Frequent Fried Food Intake Increases Risk for Coronary Artery Disease
Dose-dependent relationship seen in a large national cohort of U.S. veterans
MONDAY, July 15, 2019 (HealthDay News) -- The frequency of fried food consumption shows a positive linear relationship with the risk for coronary artery disease (CAD), according to a study recently published in Clinical Nutrition.
Jacqueline P. Honerlaw, M.P.H., from the VA Boston Healthcare System, and colleagues used Veterans Health Administration electronic health record data and questionnaires completed at enrollment in the Million Veteran Program (154,663 participants) to assess the relationship between fried food consumption and CAD. Self-reported fried food consumption at baseline was categorized as daily or as less than one, one to three, or four to six times per week.
The researchers found that during a mean follow-up of three years, there were 6,725 CAD events among participants (90 percent men; mean age, 64 years).

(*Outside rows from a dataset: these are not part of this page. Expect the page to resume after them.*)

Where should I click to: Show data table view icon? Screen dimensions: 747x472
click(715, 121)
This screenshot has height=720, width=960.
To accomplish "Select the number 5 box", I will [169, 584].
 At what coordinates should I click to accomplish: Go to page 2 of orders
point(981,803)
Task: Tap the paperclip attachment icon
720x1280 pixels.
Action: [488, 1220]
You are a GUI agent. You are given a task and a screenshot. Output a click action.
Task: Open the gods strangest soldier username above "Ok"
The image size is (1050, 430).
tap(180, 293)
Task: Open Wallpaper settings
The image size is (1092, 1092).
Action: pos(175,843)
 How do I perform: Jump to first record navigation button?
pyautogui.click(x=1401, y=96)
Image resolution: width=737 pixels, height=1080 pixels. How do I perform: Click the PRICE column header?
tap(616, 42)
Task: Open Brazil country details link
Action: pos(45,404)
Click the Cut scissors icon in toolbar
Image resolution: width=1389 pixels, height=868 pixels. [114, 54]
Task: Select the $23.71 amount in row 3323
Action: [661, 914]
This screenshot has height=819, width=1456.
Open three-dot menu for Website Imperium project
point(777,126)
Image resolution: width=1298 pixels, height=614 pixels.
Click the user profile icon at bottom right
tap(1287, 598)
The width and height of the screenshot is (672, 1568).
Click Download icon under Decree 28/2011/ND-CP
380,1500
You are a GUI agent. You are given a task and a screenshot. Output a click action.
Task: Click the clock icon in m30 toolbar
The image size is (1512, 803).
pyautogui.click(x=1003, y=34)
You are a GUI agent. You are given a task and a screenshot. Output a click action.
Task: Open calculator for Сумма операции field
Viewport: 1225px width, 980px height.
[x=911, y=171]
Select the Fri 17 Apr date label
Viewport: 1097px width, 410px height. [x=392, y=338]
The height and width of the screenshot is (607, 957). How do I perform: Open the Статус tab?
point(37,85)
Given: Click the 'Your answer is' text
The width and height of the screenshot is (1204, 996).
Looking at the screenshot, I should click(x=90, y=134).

They also found a positive linear relationship between the frequency of consuming fried food and CAD risk. Across consecutive increasing categories of fried food intake, multivariable adjusted hazard ratios were 1.0 (reference; less than once a week), 1.07 (one to three times a week), 1.08 (four to six times a week), and 1.14 (daily).
"The risk of CAD was present after adjustment for demographic characteristics and lifestyle factors and we observed effect modification of the fried food-CAD relation by body mass index," the authors write.